Self-Directed Learning Activities for Little Ones


Sometimes parents find it challenging to keep younger children on task while older children are receiving instruction or help with their assignments. Young children often need tools to help them focus and work on their learning activities independently. Today I found a laminated chart that I made for our youngest child. It was the school chart that he used when he was six or seven years old. Each day I would assign a specific number of tasks for him to complete. Some days he would be required to complete them all. On other days (like piano lessons days) I would shorten the list and mark the ones he was to complete. 

Sometimes he was allowed to pick and choose a specified number from the list. He liked having the freedom to choose and it fostered independence and incentive. He received a sticker from teacher-mom for each task completed.  The stickers would go onto a sticker sheet that had spaces for 25. He would save all his sticker sheets because they were valuable to him. They could be used as homeschool currency in the school store.

Here is an example of the learning activities he chose from each day:

  • Count aloud to someone from 1 to 100 by one's, ten's, and two's.
  • Write your alphabet, upper and lower case, in your handwriting booklet.
  • Say all the single letter phonograms out loud to someone.
  • Write your single letter phonograms in lower case as someone says them to you.
  • Complete an addition or subtraction math page.

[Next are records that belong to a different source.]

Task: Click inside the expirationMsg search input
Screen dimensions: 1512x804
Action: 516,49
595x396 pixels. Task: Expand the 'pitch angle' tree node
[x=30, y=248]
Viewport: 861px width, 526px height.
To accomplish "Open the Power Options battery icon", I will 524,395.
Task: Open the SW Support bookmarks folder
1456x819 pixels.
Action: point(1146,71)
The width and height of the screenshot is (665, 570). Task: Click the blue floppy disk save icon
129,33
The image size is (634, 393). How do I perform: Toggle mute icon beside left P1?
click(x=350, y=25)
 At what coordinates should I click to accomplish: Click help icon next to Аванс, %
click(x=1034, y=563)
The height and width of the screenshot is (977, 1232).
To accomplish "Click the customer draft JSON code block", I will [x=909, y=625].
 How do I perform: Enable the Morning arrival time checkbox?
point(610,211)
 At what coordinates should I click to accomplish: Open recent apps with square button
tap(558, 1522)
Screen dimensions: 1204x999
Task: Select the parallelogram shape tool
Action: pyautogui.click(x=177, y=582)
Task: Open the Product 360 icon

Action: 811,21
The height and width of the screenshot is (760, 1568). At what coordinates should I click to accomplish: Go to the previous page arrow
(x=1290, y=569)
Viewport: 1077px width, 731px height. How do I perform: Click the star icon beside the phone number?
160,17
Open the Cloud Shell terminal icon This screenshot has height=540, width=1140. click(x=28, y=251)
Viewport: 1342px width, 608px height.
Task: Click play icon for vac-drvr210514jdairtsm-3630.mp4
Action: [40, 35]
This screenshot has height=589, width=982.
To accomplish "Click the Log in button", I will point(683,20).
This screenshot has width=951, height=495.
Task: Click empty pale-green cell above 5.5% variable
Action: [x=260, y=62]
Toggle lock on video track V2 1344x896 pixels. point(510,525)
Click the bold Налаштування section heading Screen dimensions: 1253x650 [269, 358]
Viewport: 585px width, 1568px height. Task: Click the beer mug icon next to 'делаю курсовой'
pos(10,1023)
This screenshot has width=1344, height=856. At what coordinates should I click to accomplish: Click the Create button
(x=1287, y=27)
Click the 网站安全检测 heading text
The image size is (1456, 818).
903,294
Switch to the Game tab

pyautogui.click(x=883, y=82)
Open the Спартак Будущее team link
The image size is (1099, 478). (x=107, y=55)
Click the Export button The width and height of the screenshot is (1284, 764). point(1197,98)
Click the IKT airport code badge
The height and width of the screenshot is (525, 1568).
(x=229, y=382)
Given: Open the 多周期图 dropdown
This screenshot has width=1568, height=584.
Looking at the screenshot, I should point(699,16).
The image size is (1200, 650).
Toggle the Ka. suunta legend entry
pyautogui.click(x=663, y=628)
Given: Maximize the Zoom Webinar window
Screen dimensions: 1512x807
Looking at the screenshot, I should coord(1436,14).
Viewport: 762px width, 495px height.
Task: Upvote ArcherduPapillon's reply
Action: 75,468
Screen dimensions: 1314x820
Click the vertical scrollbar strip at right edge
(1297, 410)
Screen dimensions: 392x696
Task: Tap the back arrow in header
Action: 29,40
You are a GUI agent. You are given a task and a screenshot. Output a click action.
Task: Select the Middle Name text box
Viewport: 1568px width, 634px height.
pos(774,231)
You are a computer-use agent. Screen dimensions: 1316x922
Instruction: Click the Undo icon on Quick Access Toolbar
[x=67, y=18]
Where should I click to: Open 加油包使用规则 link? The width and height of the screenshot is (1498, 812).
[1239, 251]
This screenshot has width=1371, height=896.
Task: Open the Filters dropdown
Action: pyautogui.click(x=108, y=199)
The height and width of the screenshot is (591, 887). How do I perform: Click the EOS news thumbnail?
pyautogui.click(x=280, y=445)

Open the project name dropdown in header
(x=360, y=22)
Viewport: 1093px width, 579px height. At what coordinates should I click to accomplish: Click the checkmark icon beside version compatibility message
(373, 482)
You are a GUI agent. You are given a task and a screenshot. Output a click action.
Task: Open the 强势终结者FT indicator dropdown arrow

Use a number chart and Matchbox cars to help.
  • Read a book out loud to mom or dad.
  • Do your addition or subtraction flashcards.
  • Carefully color a picture from a nature coloring book.
  • Draw a careful sketch of something you see.
  • Play a file-folder game or table game (learning bingo, matching game, etc.).
  • Spend 15 minutes working in your garden.
  • Work on one page or activity in your garden or nature journal.
  • Learn your memory verse and repeat it to dad when he comes home from work.
  • Write a sentence or two on lined paper and draw a picture about it.
  • Walk or run laps around the front and back yard (1 sticker per lap).
  • Put a puzzle together.
  • Listen to a Bible story CD and draw a picture about the story.
  • Cut pictures out of a magazine and make a collage or poster.  Choose a subject or theme.Chose a recipe from the kids recipe notebook and cook something.
  • Other ________________________________________________________.

*Note that some of these activities require parental involvement, but it is the child's responsibility to take the incentive to come to the teacher-parent for help rather than the other way around.

*The activities listed above were to be completed after the morning "group learning activities" such as devotional time, calendar, prayer, thankfulness chart, story time, and Bible class.